Request ->
Copy word for word the rows starting at the line containing "You are a computer-use" and ending at the final line of the rows, including both, and leave the pictures out of your answer.

Items ->
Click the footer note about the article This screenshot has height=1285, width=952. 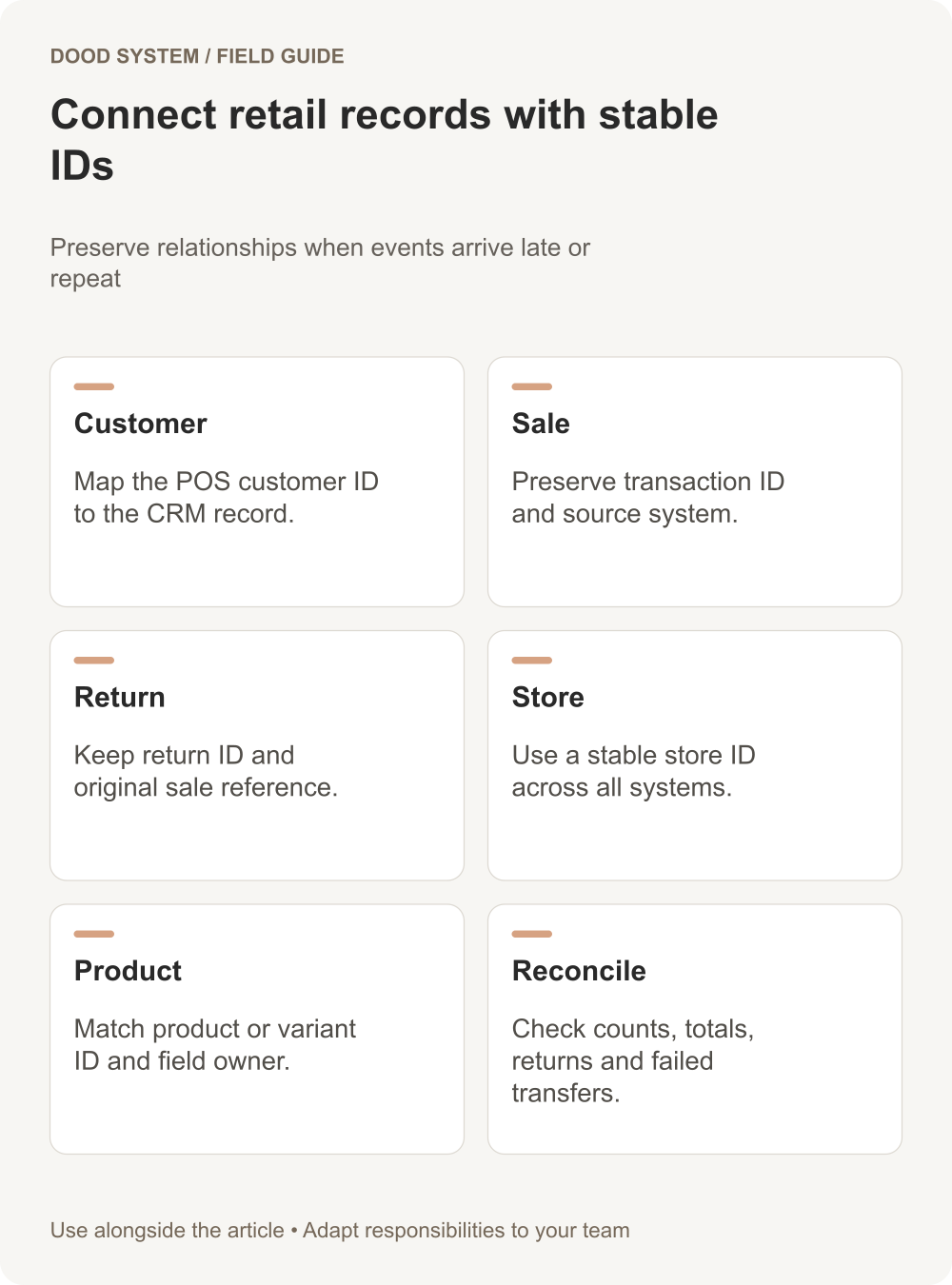click(x=340, y=1230)
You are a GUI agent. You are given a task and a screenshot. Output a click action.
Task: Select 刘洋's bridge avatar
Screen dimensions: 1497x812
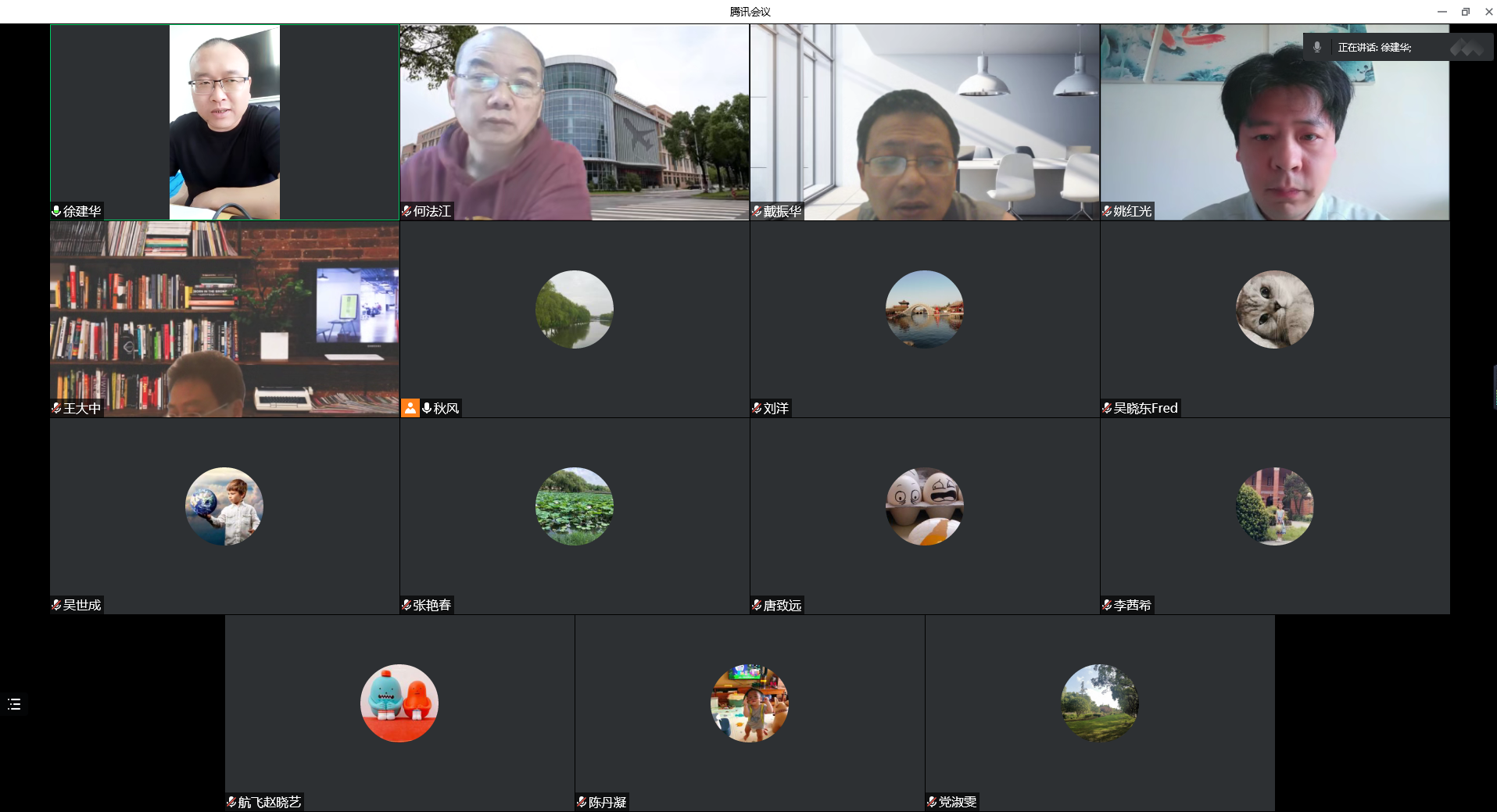(x=924, y=309)
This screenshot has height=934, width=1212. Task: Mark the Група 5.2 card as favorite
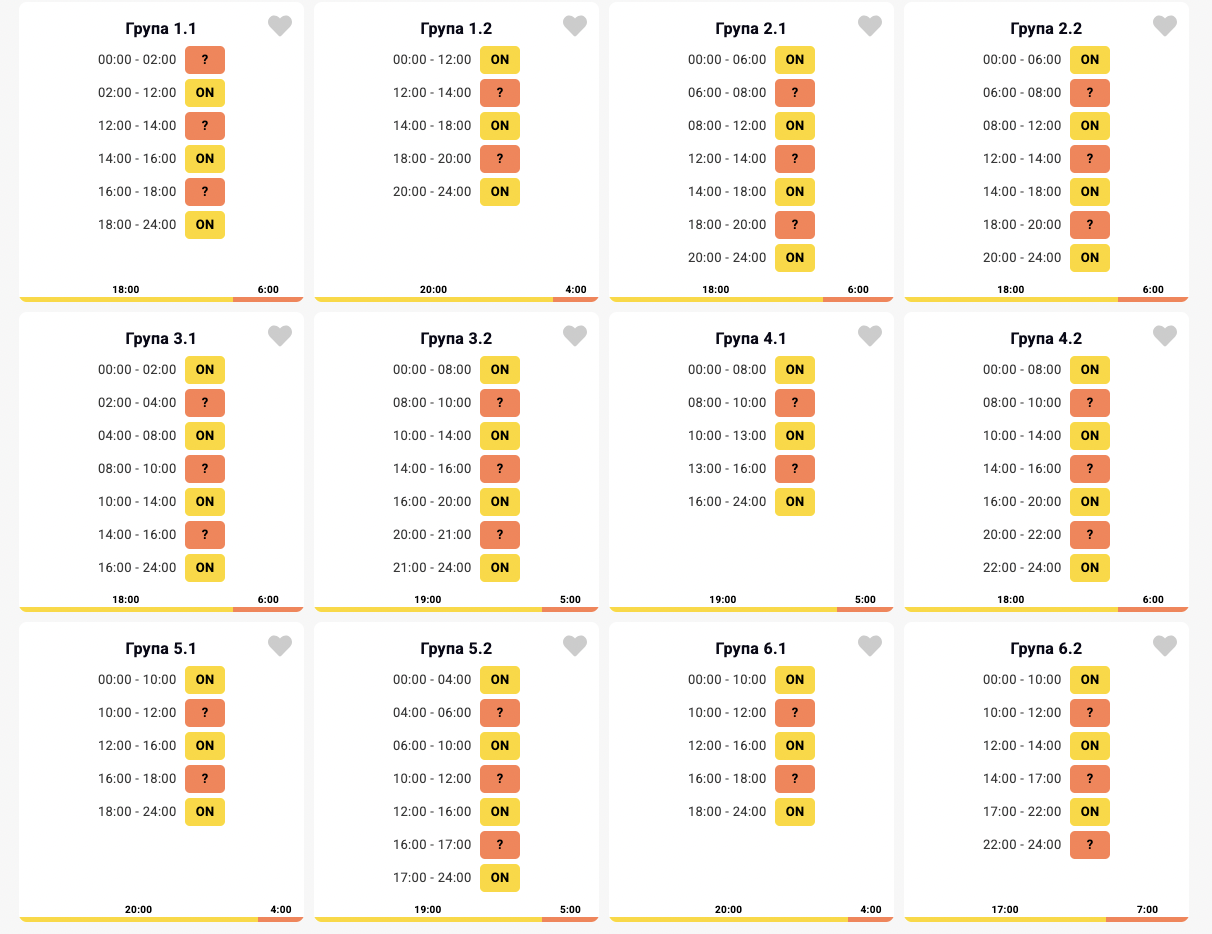[x=575, y=647]
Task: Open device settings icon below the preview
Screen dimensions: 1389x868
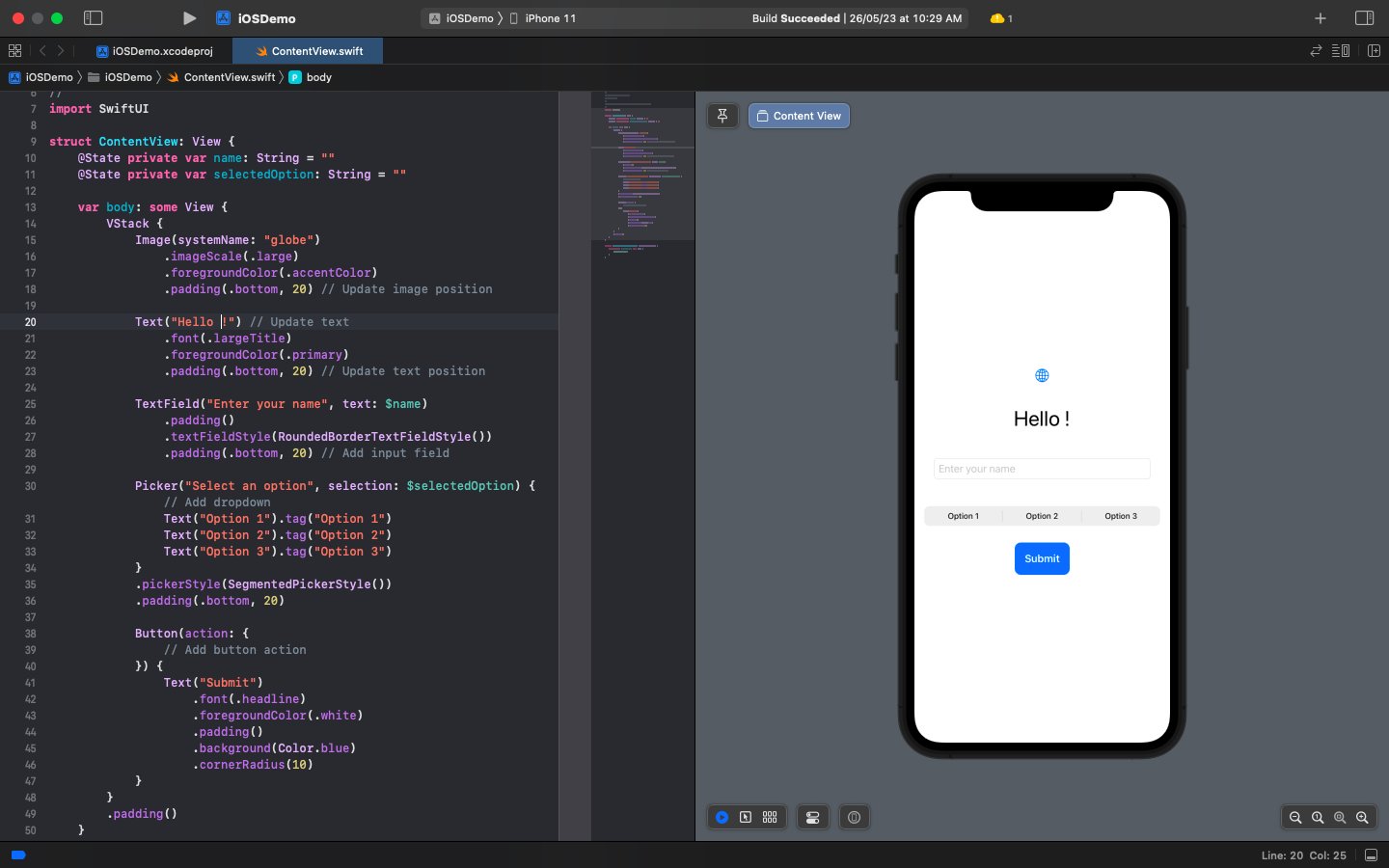Action: 812,817
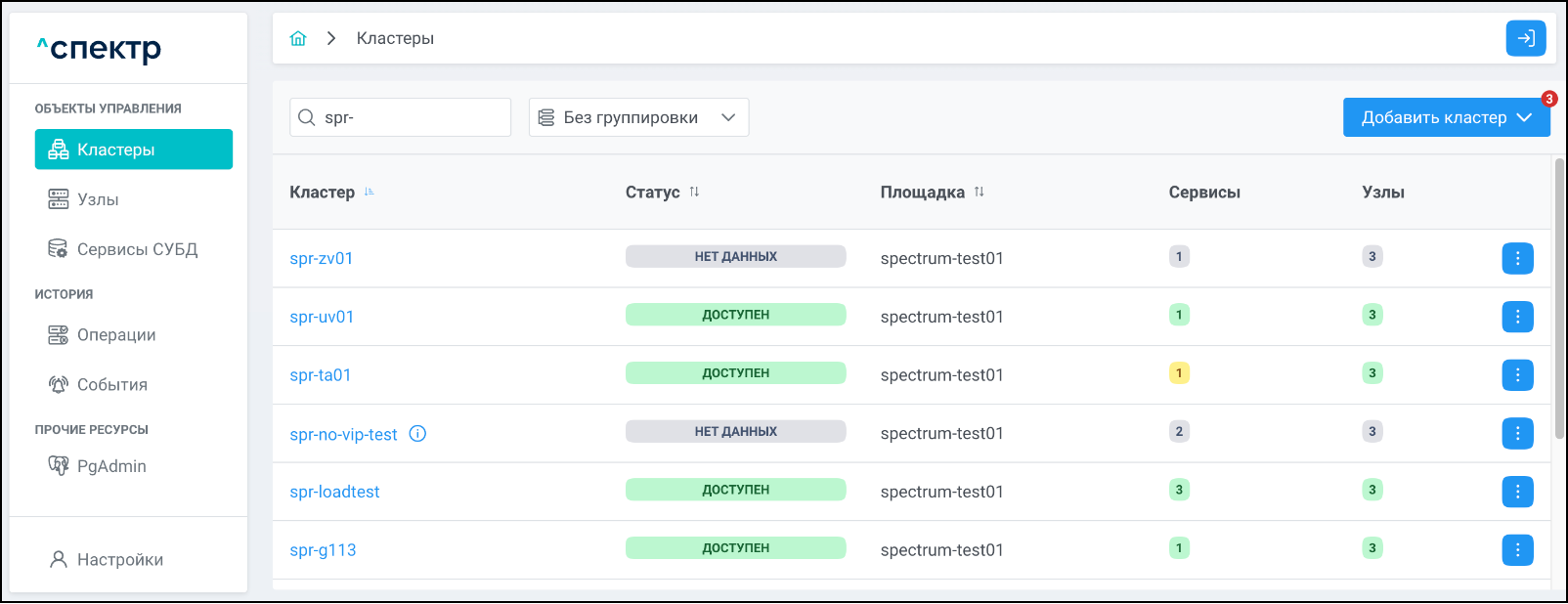Toggle sorting on Статус column

(x=694, y=193)

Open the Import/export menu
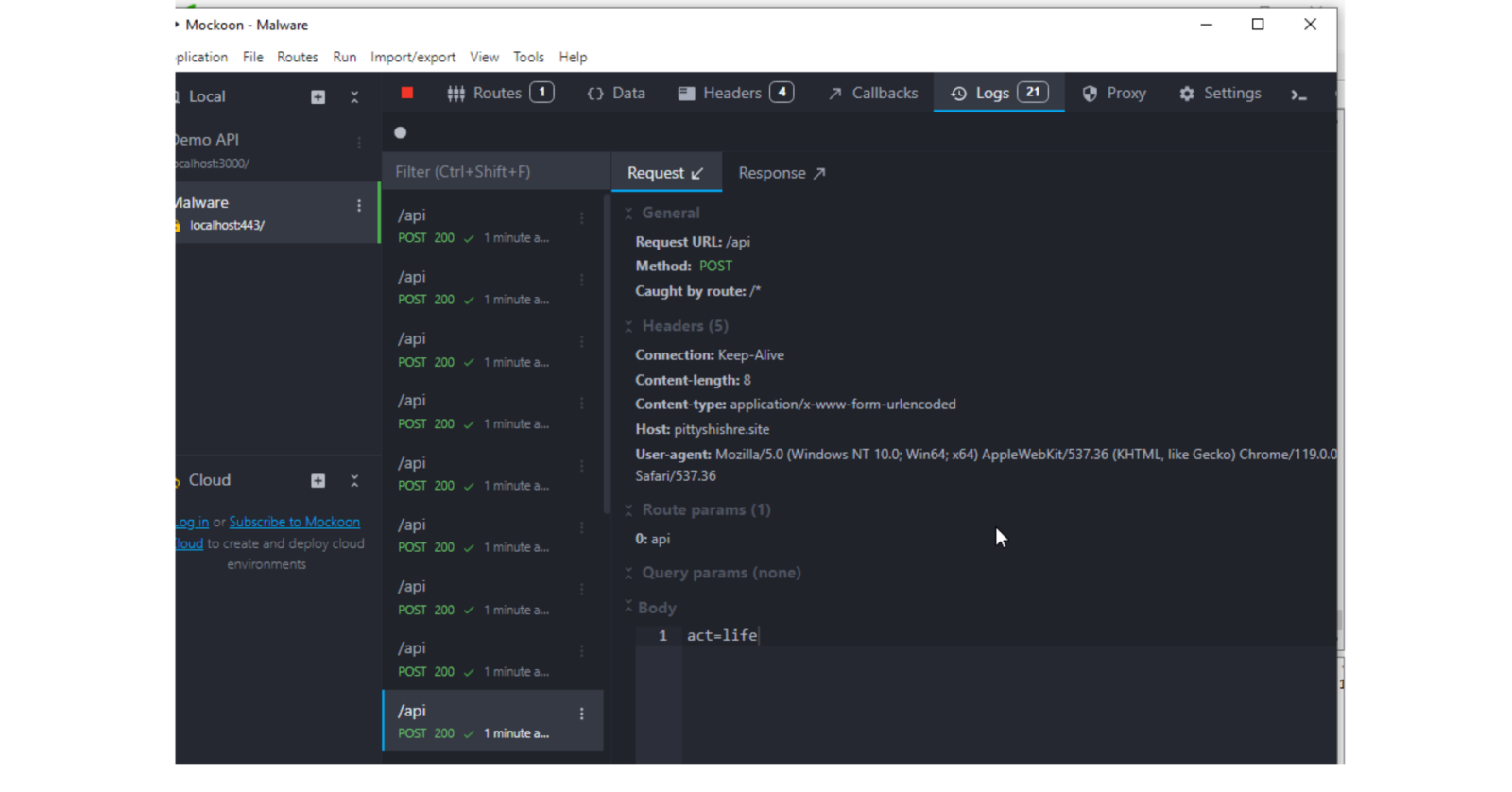tap(413, 57)
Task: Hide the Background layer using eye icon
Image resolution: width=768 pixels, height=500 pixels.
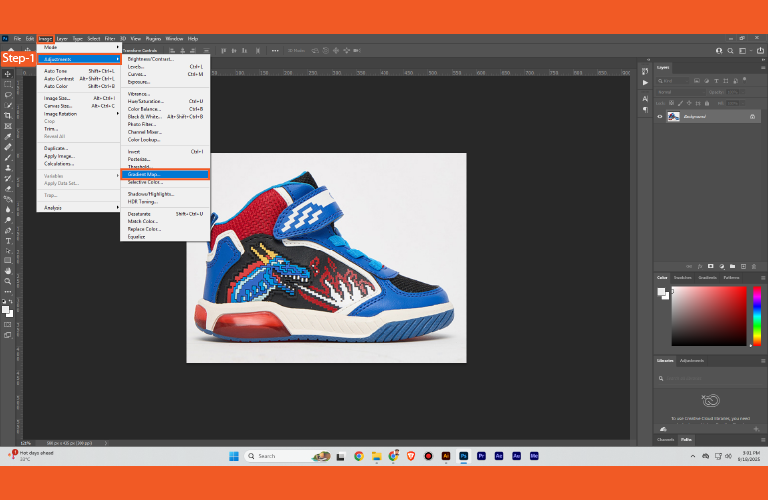Action: (660, 116)
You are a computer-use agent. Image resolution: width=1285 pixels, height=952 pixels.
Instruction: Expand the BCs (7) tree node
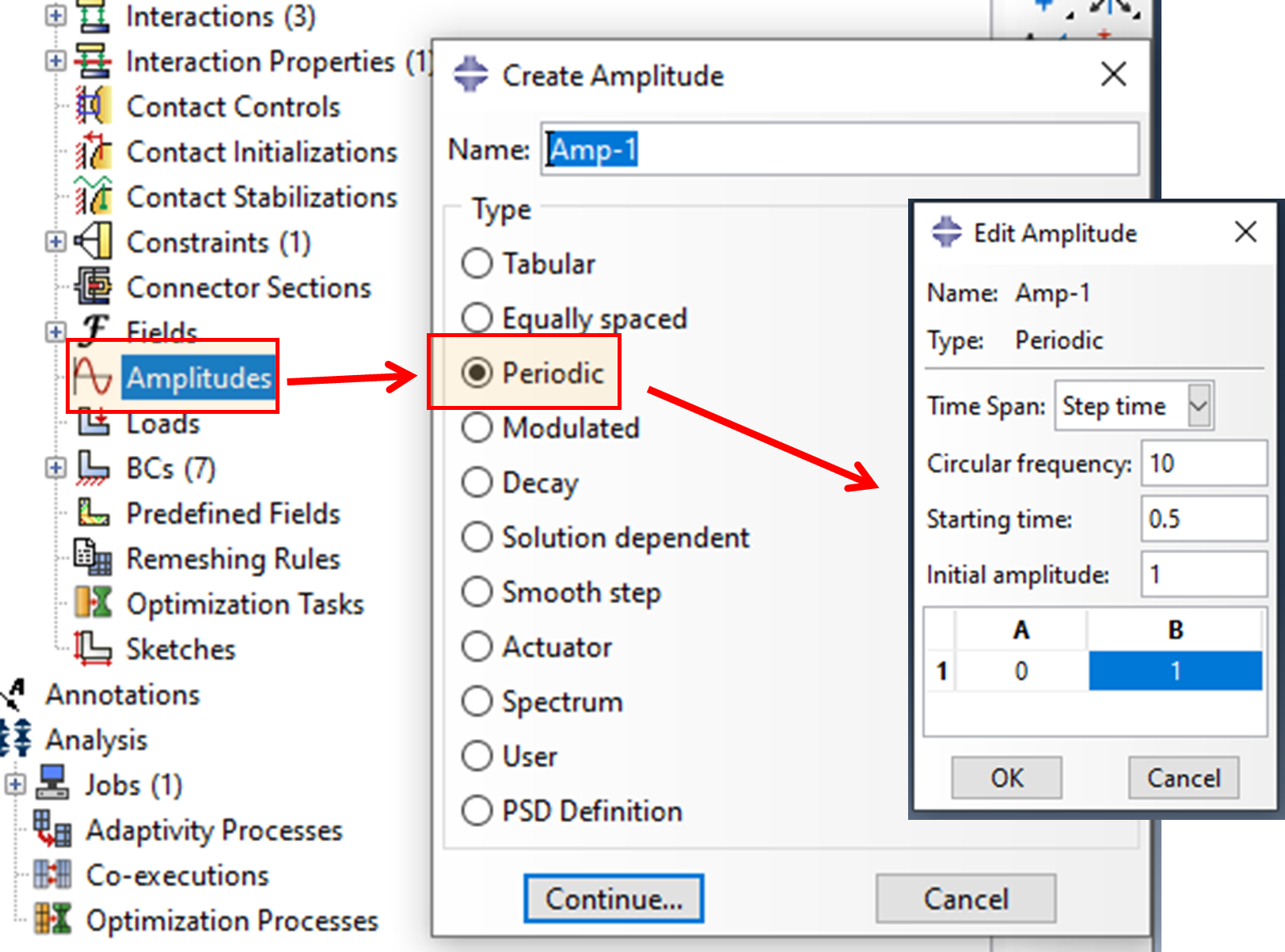55,468
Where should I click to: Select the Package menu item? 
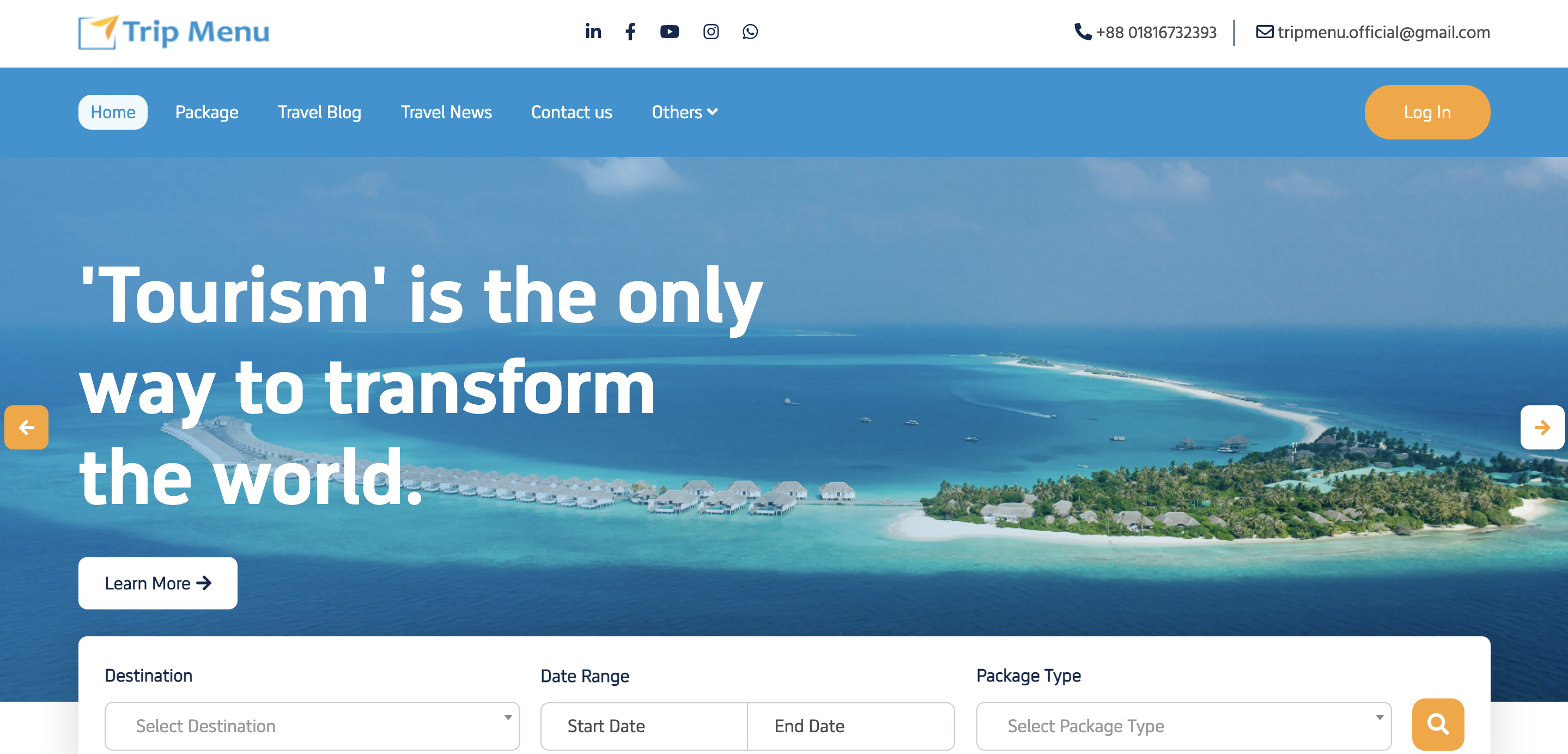click(206, 112)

Solution for this problem ->
You are a computer-use agent. Image resolution: width=1285 pixels, height=952 pixels.
Instruction: Expand the BCs (7) tree node
55,468
Where should I click to: Select the Package menu item? 
click(206, 112)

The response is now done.